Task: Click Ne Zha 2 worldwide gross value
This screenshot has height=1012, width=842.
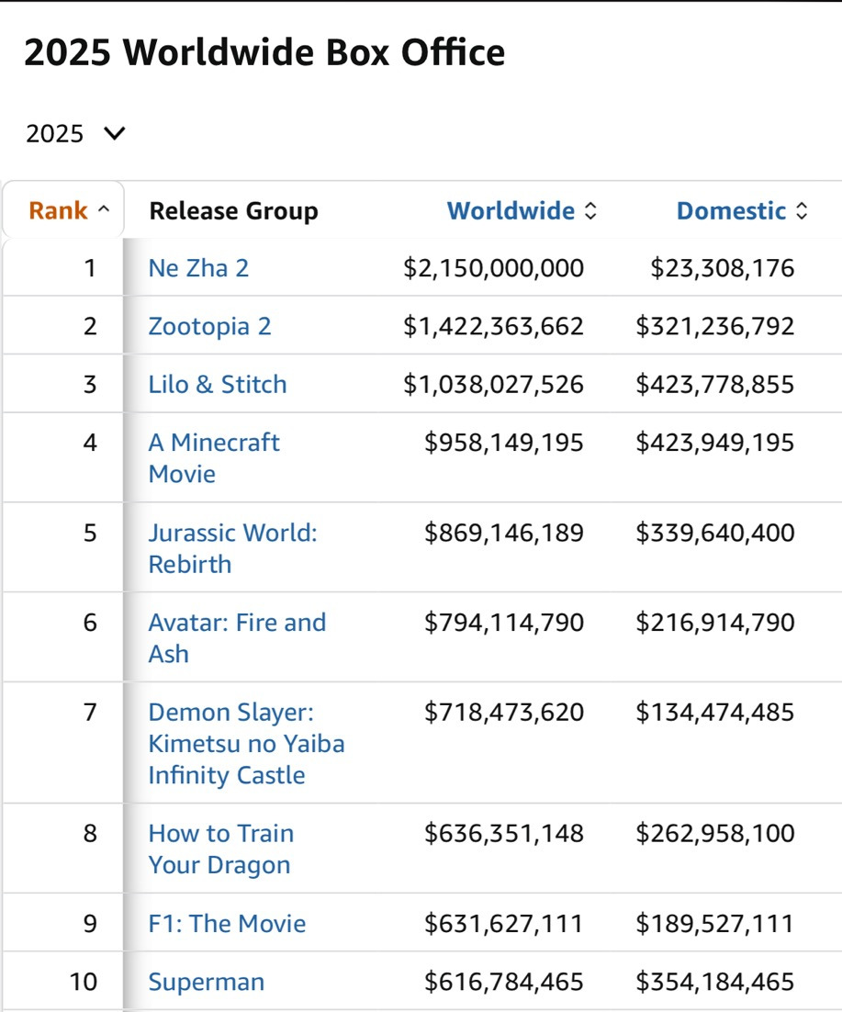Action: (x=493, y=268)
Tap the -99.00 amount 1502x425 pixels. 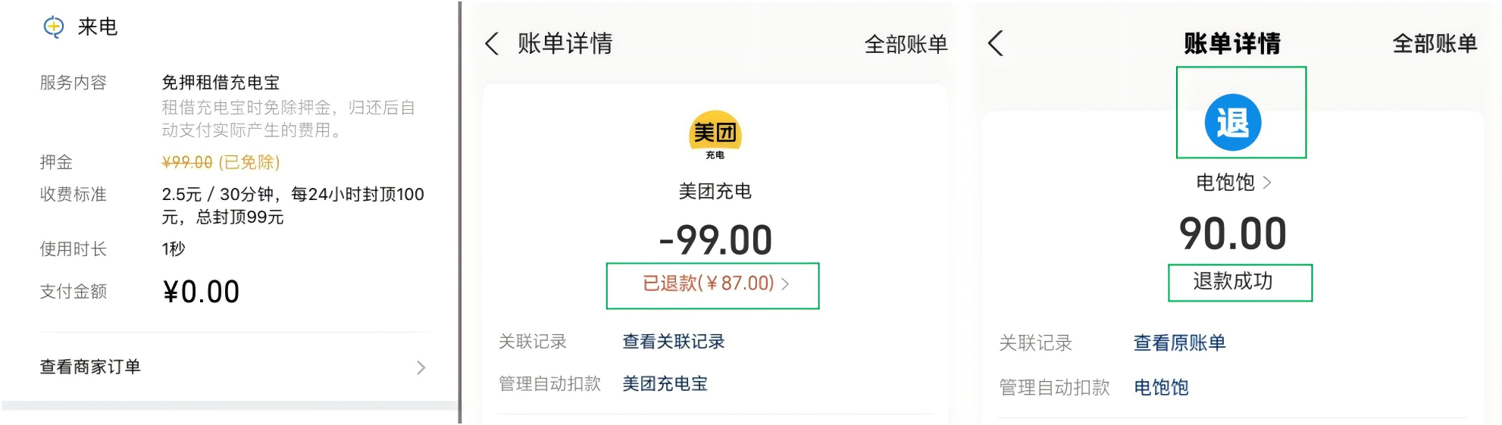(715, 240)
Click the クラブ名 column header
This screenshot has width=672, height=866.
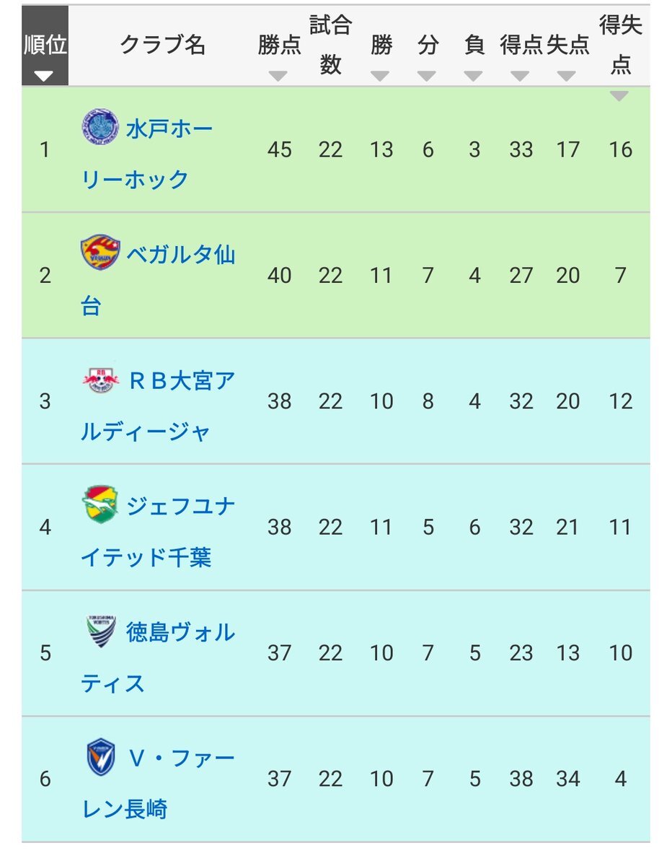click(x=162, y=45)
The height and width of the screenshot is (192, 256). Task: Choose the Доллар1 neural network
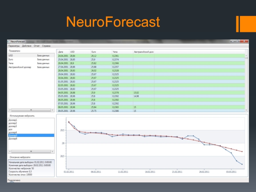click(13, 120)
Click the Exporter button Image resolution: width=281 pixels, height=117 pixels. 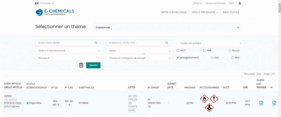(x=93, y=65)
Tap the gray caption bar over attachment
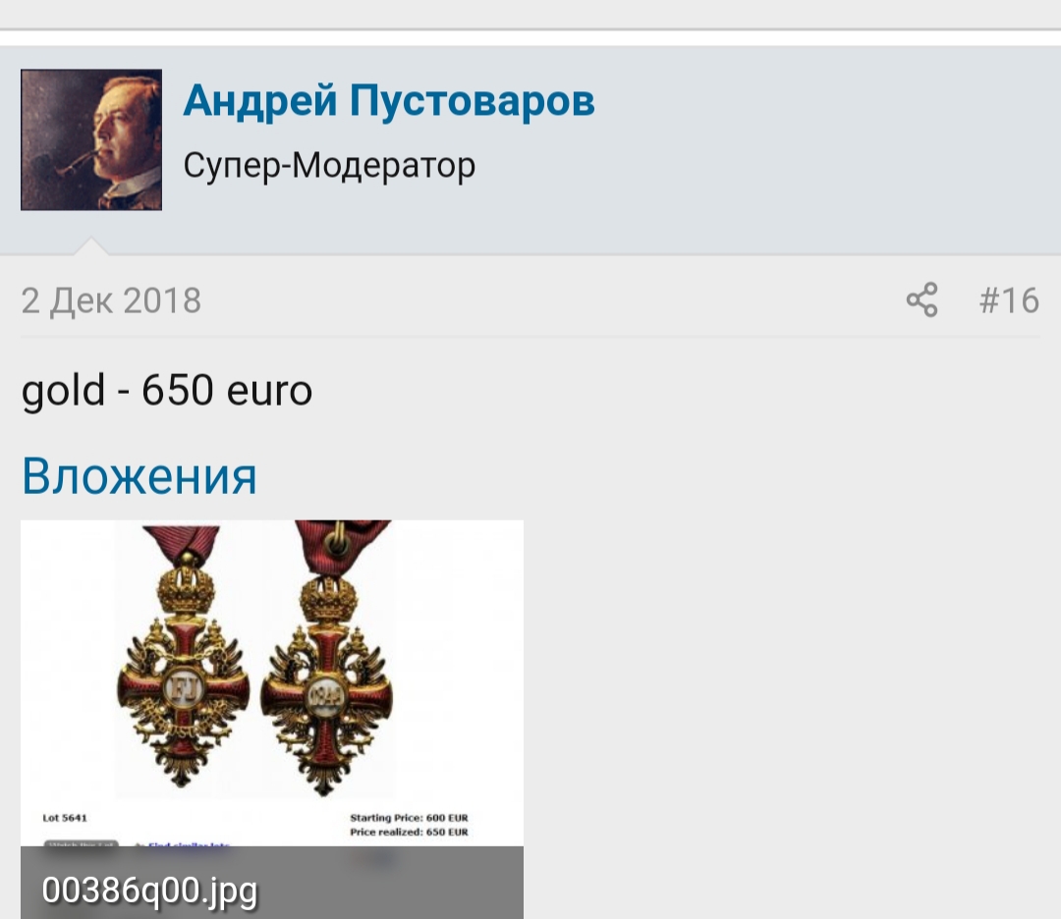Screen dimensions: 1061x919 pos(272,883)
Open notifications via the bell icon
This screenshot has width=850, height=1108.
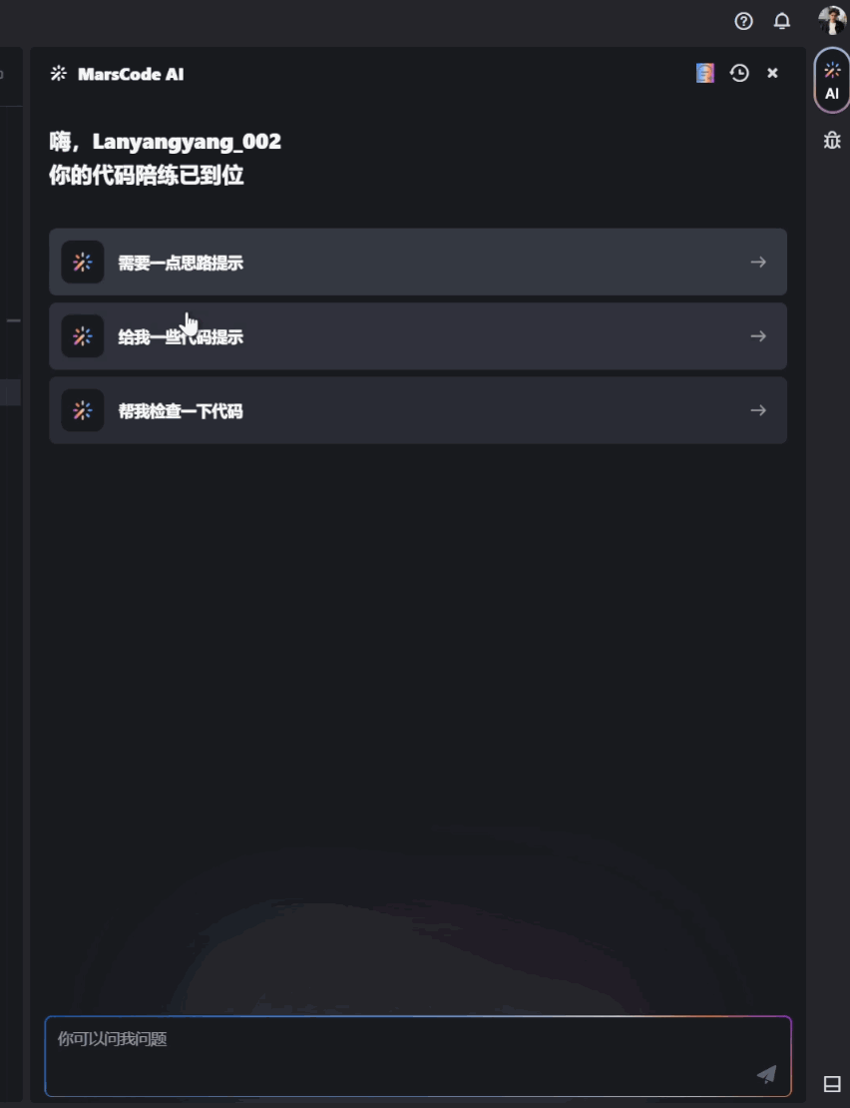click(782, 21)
--------------------------------
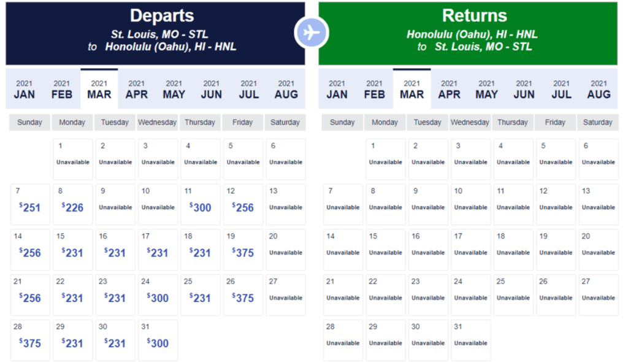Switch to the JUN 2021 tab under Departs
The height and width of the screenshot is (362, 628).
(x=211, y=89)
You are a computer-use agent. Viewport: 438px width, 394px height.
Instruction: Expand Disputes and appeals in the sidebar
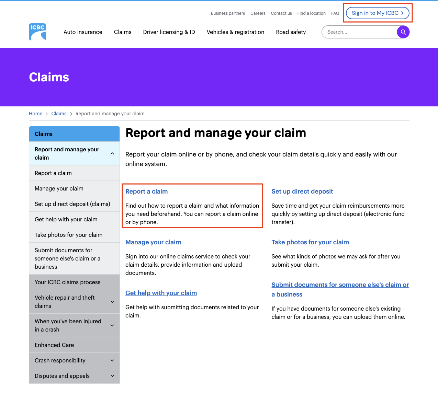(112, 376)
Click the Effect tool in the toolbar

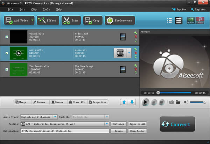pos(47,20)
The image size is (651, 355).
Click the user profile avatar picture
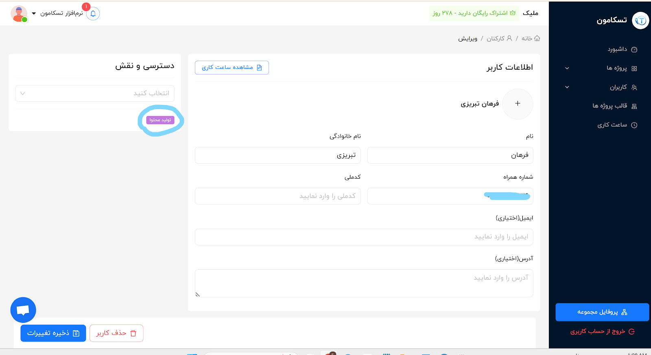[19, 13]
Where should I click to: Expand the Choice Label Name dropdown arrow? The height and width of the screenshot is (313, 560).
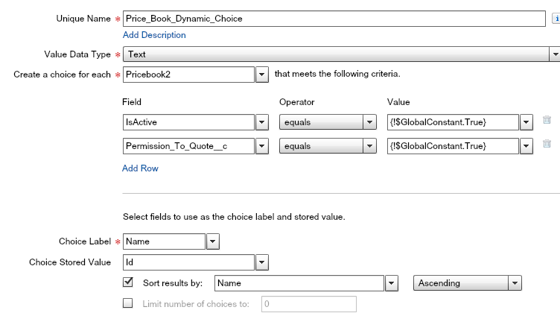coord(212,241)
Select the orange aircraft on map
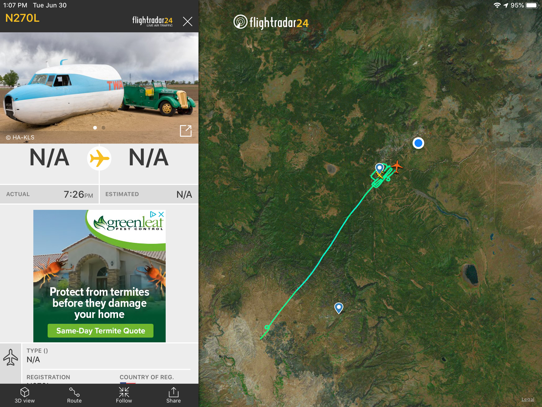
--------------------------------
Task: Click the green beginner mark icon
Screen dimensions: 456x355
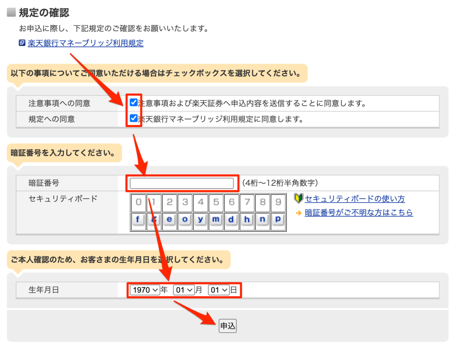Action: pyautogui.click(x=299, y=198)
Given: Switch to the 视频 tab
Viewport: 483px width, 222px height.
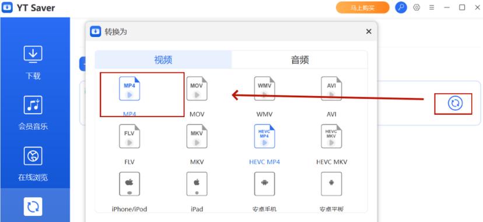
--------------------------------
# Exercise aim
Would you please return every line in the listing where "icon" shows up?

# Solution to this exercise
Open notifications via the bell icon
Task: Click the green beginner mark icon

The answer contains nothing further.